Tareas a realizar:
- 1) Reproduce tal cual el fragmento del texto sobre el bandoneón que comienza con las palabras "Se silenció un bandoneón" y acaba con "sellaron su suerte.".
- 2) Según el texto sobre el bandoneón, ¿cuál era el lugar natal de Carlos Rubén Alvarado Zambrano?

Texto mostrado:
Se silenció un bandoneón 

En los primeros años de su adolescencia, el bandoneón llegó a sus manos, proveniente de las manos de Carlos, su padre.

Entonces, él y el bandoneón comenzaron un romance que nunca acabará. Jamás se traicionaron, aun en los tiempos más difíciles. Imposible que el uno viva sin el otro. Se decían cosas sin necesidad de pentagrama. Únicamente con el oído, ese don virtuoso con el cual nacen los privilegiados del arte.

El bandoneón no quiso quedarse solo, cuando, impulsado por el destino, Carlos Rubén Alvarado Zambrano decidió salir de su natal Santa Isabel. Como buscando la tierra prometida, llegaron a Saraguro. Aquí sellaron su suerte.

Literalmente, allí instalaron su carpa e hicieron de la música la razón de su mutua existencia. 

El arte les llevó a “salvar vidas” a muchos otros bandoneones. Aquel gran hombre sabía de qué adolecían. Les daba una segunda, una tercera oportunidad para que siguieran siendo útiles en las manos de sus dueños.  

Nadie quiso a un bandoneón como Carlos Rubén al suyo. Al guardarlo en su estuche especial, como si fuera un hijo más de los cuatro que tuvo, lo hacía con ternura especial, procurando que el fuelle y las teclas no sufrieran el mínimo roce ni estropeo.

Datos mostrados:

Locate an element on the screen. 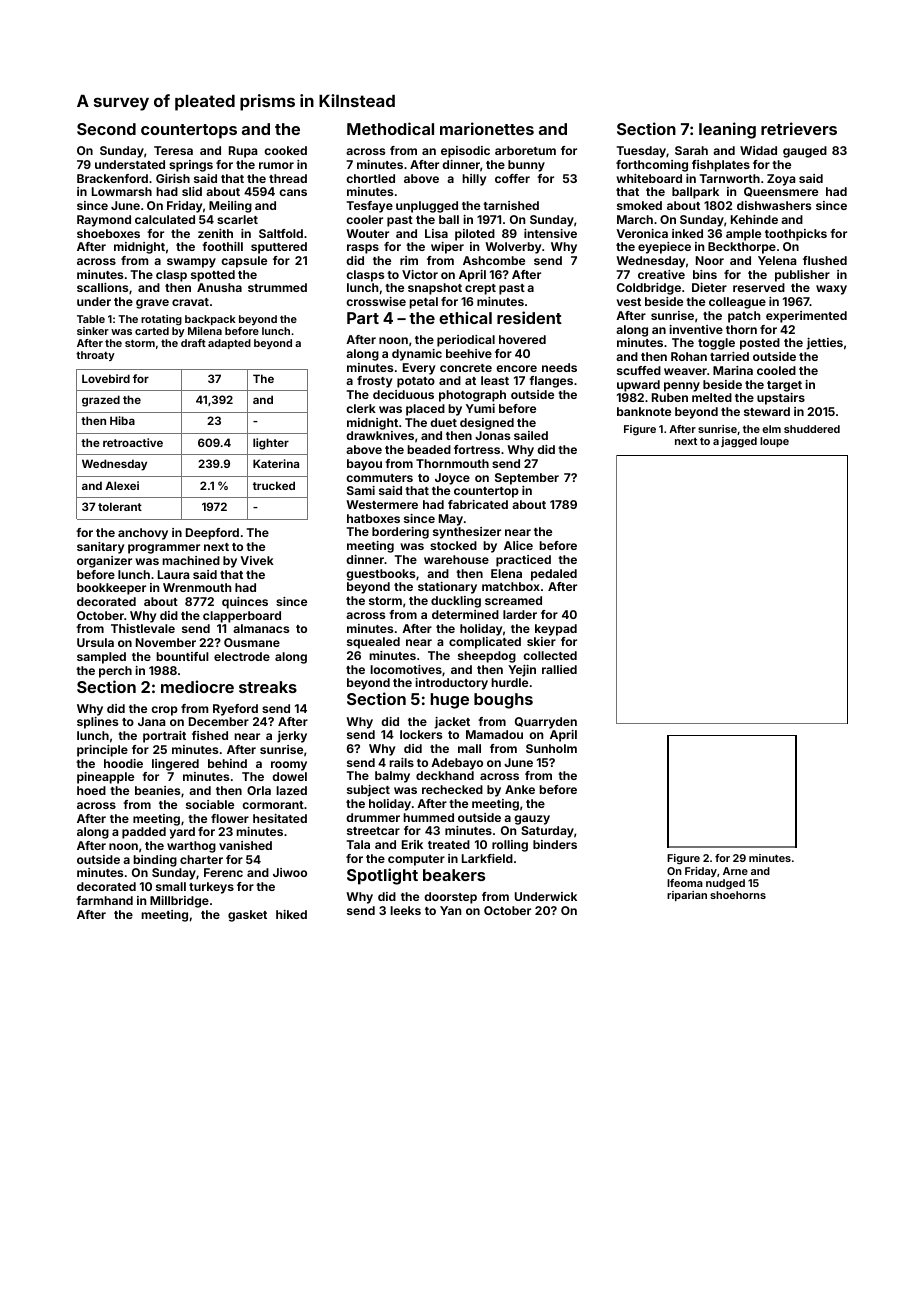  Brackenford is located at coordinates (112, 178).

Resultados finales:
- 1)
Se silenció un bandoneón 

En los primeros años de su adolescencia, el bandoneón llegó a sus manos, proveniente de las manos de Carlos, su padre.

Entonces, él y el bandoneón comenzaron un romance que nunca acabará. Jamás se traicionaron, aun en los tiempos más difíciles. Imposible que el uno viva sin el otro. Se decían cosas sin necesidad de pentagrama. Únicamente con el oído, ese don virtuoso con el cual nacen los privilegiados del arte.

El bandoneón no quiso quedarse solo, cuando, impulsado por el destino, Carlos Rubén Alvarado Zambrano decidió salir de su natal Santa Isabel. Como buscando la tierra prometida, llegaron a Saraguro. Aquí sellaron su suerte.

- 2) Santa Isabel.